(Stored data entries)
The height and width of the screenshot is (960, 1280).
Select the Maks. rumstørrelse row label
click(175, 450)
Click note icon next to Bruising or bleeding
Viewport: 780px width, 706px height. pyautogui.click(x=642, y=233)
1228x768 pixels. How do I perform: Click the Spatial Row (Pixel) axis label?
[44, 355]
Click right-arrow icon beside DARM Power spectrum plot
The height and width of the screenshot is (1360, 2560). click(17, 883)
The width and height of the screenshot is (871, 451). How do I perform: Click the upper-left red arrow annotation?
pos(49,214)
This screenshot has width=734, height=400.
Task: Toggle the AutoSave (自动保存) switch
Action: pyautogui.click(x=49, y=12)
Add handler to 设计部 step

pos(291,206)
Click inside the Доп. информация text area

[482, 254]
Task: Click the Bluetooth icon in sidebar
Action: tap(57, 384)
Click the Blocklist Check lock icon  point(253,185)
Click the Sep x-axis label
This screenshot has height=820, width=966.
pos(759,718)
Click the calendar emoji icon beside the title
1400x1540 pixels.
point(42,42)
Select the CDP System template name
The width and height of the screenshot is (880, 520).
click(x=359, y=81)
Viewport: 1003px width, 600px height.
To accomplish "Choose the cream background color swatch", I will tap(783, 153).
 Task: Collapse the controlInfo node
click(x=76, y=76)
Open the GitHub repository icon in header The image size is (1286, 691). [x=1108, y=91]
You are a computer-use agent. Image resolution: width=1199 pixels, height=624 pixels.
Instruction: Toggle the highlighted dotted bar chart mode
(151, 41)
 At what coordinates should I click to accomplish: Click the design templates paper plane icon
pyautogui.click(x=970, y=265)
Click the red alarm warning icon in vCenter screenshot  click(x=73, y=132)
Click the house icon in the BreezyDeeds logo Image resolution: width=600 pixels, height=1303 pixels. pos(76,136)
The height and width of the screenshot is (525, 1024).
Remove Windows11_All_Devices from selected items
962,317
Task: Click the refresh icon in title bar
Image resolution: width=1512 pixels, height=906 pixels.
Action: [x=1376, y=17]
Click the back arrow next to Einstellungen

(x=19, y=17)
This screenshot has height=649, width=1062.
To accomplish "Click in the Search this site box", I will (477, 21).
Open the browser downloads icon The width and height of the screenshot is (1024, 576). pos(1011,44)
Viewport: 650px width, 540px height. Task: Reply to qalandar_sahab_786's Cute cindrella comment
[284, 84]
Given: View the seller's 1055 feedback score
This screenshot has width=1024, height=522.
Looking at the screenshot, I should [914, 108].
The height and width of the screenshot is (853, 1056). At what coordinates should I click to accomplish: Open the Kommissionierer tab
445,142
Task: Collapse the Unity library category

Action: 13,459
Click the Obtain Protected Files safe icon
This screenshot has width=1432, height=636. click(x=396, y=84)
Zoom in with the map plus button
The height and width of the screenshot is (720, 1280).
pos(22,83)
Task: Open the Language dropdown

[Exercise directions] Find "Click the back arrow next to Einstellungen" in the entries above, then repeat its line and all lines after it exactly, down to the last line.

[Exercise result]
Click the back arrow next to Einstellungen

(x=19, y=17)
This screenshot has height=649, width=1062.
To accomplish "Click in the Search this site box", I will (477, 21).
Open the browser downloads icon The width and height of the screenshot is (1024, 576). pos(1011,44)
Viewport: 650px width, 540px height. Task: Reply to qalandar_sahab_786's Cute cindrella comment
[284, 84]
Given: View the seller's 1055 feedback score
This screenshot has width=1024, height=522.
Looking at the screenshot, I should [914, 108].
The height and width of the screenshot is (853, 1056). At what coordinates should I click to accomplish: Open the Kommissionierer tab
445,142
Task: Collapse the Unity library category

Action: 13,459
Click the Obtain Protected Files safe icon
This screenshot has width=1432, height=636. click(x=396, y=84)
Zoom in with the map plus button
The height and width of the screenshot is (720, 1280).
pos(22,83)
Task: Open the Language dropdown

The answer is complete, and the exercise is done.